Being disorganized, having clutter doesn’t mean that you don’t have any type of organizational system. Quite the contrary, for some. I should know. If you’ve been following my blog for a while, you probably have noticed that I enjoy systems, patterns, and knowing how to handle things. I like things to have a place where things belong and a methodology in getting them to that place. It helps make sure that I know where things are and can find them easily. This is what true organization is all about.
I may not always be as prompt as I plan on following through on the methodology. The perfect example for me is the filing, I have a bin that collect the papers to be filed and have tried various time frames for when I will move them from the bin into the filing cabinet. They often live in the bin longer than I intend. The acceptable aspect of this is that if I have procrastinated filing, at least I know where to look and know it will be in the bin. This is why the bin works for me.
The problem arises when no part of the system is working. If you decide to use a bin to collect something and yet the bin is empty or worse yet there are other things suddenly in the bin, the system is not working. This can happen from the moment you set up a new system, or it can happen down the road, even after using the system for a while successfully. Trying to establish new routines and systems for dealing with things often carries the hazard of backsliding and therefore the tendency to berate ourselves for the failure to be perfect.
Slipping up or backsliding happens to everyone. Yes, I mean everyone. There are times that we make progress and are thrilled with the changes that are happening. Then at other times, we suddenly look around and see that chaos has returned. We are not using the systems that we created. The Room Re-Vamp I talked about in another post was a large-scale example, where the room had become a dumping ground.
This same thing can happen on a small scale, for example when the mail is piling up and not even where you intended to keep it. Piles anywhere we do not intend, is a sign that systems are not working, that is assuming that you have decided on a system to try.
This is one of the frustrations (and in some ways, joys) of organizing. There is no one way to do something; there are a plethora of approaches to the same thing. It allows for the ultimate in personalization of systems. It also requires a perseverance and determination to create new habits. Even the best system, tailored to your personality and habits, does not function independently of you.
As an organizer, I come in, ask questions, and attempt to find a system of approaching problem areas that will work for that person. If something is working, even partially, do not change what works. When something is not working though, it means things to need to change. The larger the struggle, the smaller the steps I try to find for you to start taking. Sometimes even those small steps might be challenging or completely avoided. This is just another part of the struggle of making changes.

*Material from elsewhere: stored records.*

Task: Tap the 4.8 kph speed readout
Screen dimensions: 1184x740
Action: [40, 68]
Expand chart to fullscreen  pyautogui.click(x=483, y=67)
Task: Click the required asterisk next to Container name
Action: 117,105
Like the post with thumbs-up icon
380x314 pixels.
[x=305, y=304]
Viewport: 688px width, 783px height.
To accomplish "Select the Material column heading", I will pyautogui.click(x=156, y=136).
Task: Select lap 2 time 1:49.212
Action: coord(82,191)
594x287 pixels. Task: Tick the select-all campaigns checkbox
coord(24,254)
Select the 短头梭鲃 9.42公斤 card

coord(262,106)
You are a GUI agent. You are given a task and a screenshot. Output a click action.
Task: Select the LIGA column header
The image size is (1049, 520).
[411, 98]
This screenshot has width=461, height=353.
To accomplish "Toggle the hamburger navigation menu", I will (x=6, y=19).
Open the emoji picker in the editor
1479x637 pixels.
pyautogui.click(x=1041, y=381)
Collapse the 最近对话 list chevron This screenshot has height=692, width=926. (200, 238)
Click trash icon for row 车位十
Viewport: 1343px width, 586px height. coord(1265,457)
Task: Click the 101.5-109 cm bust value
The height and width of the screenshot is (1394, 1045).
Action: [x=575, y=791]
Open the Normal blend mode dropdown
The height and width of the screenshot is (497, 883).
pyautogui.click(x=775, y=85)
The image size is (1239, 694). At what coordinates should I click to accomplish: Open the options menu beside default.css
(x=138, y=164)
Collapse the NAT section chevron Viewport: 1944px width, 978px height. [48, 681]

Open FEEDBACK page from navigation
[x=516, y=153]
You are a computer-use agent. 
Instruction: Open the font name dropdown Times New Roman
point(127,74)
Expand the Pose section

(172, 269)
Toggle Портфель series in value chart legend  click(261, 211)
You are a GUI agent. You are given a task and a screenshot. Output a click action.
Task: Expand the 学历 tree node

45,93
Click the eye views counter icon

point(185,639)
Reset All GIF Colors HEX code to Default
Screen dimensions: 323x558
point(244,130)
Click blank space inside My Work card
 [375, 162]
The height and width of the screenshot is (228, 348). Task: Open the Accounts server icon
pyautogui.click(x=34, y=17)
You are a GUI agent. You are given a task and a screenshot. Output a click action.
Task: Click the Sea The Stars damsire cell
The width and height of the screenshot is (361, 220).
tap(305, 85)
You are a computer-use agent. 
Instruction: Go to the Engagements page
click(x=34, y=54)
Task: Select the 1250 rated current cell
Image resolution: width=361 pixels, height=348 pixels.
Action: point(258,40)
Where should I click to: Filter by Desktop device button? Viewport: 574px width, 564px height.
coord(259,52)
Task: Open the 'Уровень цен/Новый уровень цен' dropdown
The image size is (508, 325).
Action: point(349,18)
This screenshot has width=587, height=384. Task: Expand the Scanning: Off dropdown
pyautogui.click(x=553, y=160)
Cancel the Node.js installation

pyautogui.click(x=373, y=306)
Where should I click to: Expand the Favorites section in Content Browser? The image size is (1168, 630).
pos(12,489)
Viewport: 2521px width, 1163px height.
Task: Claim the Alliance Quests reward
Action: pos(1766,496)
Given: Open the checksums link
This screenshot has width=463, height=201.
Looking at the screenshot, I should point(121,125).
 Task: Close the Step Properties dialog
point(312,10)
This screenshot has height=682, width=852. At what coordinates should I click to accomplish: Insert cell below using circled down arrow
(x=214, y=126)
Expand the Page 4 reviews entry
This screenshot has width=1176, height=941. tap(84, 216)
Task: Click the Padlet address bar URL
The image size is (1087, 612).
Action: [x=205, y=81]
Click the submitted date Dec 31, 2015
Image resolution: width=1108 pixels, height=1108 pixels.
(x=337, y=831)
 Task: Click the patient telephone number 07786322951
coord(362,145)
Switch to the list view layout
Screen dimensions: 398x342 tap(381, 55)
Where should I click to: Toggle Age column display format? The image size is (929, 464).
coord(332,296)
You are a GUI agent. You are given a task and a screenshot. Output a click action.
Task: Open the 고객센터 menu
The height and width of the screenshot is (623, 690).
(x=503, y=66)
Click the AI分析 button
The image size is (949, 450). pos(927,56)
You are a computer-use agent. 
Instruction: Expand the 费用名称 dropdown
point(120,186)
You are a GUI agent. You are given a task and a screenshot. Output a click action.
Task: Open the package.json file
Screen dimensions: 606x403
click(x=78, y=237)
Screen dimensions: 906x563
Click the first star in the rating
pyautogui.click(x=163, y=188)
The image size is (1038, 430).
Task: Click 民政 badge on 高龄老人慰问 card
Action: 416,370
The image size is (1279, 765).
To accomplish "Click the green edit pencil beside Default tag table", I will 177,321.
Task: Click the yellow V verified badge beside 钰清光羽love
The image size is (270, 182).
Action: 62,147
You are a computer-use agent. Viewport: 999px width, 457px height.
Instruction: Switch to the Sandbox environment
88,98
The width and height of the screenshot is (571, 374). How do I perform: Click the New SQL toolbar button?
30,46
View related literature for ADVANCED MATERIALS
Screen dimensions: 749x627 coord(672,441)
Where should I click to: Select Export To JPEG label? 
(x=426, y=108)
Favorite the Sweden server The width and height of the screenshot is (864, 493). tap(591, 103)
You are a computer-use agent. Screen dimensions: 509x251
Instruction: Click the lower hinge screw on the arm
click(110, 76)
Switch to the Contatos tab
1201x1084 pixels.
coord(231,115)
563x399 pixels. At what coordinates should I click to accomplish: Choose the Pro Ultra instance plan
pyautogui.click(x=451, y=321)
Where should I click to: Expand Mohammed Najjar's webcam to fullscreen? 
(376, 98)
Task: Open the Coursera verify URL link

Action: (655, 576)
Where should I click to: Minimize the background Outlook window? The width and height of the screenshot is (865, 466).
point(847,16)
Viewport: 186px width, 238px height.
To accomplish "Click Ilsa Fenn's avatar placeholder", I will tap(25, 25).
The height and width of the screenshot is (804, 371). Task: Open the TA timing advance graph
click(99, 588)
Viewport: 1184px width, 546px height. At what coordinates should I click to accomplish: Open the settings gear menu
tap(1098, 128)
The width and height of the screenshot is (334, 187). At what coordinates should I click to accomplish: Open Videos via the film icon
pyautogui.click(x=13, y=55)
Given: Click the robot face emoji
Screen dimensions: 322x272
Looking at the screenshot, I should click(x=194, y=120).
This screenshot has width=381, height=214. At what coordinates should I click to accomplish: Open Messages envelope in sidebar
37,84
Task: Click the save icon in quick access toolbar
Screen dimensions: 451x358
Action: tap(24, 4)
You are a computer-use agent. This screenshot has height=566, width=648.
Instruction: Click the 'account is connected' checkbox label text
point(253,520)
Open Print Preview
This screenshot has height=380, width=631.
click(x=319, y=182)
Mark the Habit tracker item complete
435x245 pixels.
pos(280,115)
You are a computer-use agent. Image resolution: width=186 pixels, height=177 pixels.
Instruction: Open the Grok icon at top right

The worst aspect to backsliding is the guilt and shame that often accompanies it. Whether you are working with a professional organizer or not, this happens to everyone. We are all human; yet somehow do not give ourselves some slack to stumble, on our way to making changes. I wish I had a magic wand, where I could just wave it around and erase all the guilt and shame people feel for their simply being human.
Change is challenging, plain and simple, and regardless of what change we are attempting. We need to be ready and prepared to tackle all the emotions that arise from attempting change. This is when our determination and perseverance is critical, and with it can eventually develop those habits we want. Sometimes it is just a matter of time: time to prepare ourselves for changing and to adjust how we approach things. No matter the timing or success of our attempts, guilt and shame deserve no place with us.